The Liminal Collection is a very special group of paintings and images that I created during this transformative period of my life. They echo some of my feelings of be deeply connected to this continuous path, not being able to grasp or understand it fully, and the awe and inspiration that I experienced repeatedly throughout it. The beauty and love that I gained for myself as a result of this is something I never even knew was possible. Just existing every day feels like the most magical gift. But it couldn’t have happened without some painful, awkward and confusing times as I shed the layers of all that I thought I knew.
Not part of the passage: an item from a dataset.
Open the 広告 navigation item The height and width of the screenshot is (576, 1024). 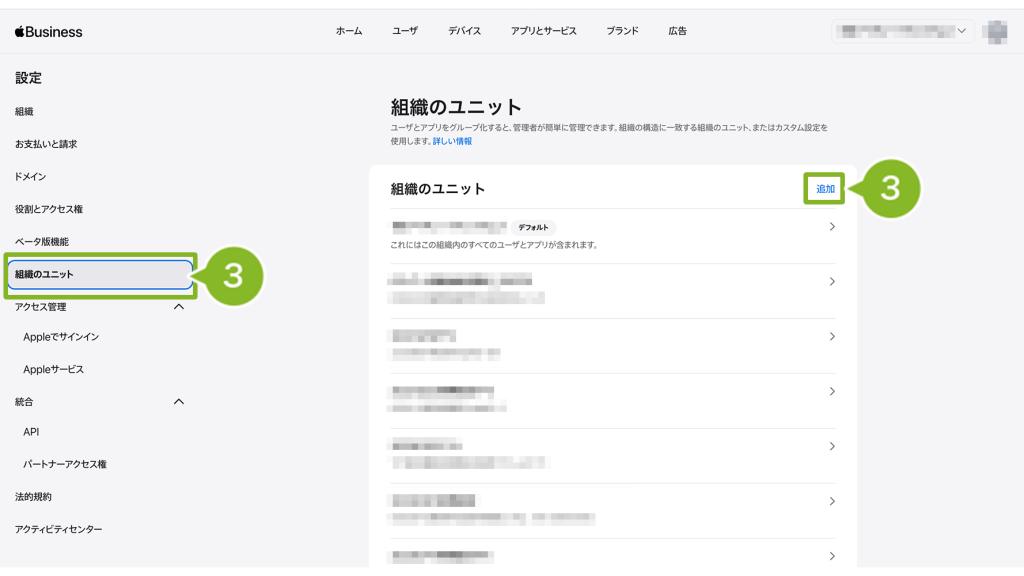[677, 31]
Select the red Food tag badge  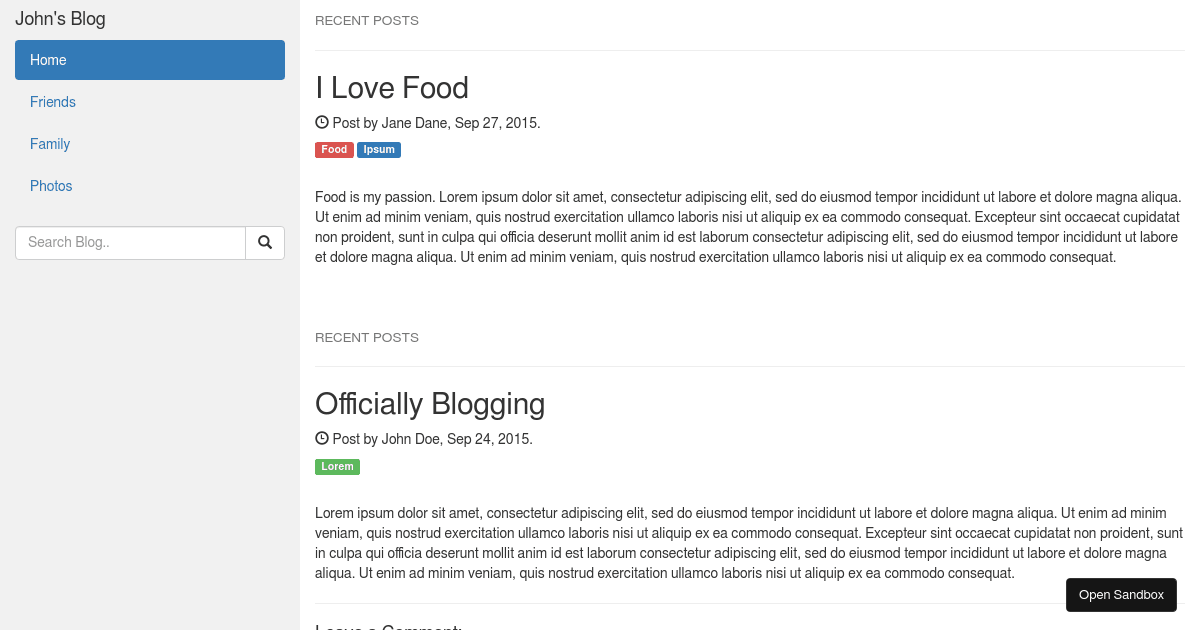tap(334, 149)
The last painting that I made in the series is Wet Sand. This one was particularly powerful for me. It was a really effing deep moment when I made her. It was a virtual start to finish painting, which rarely happens for me – like she knew who she was when she was coming out. As I finished her, I looked across the room and saw a small scrap of paper with writing on it. I have boxes and folders of scraps of paper that I’ve written things on and I’ve never really understood why I’ve kept them, but I’ve also never questioned it.

I picked up that scrap of paper that I had written on some 10-20 or more even, years ago and read it. I immediately wrote it on the painting. The continuous line that connects what was and what is newly formed.

And I felt myself move past the threshold.

“Had I never confronted it, I wouldn’t have discovered what was just behind it.”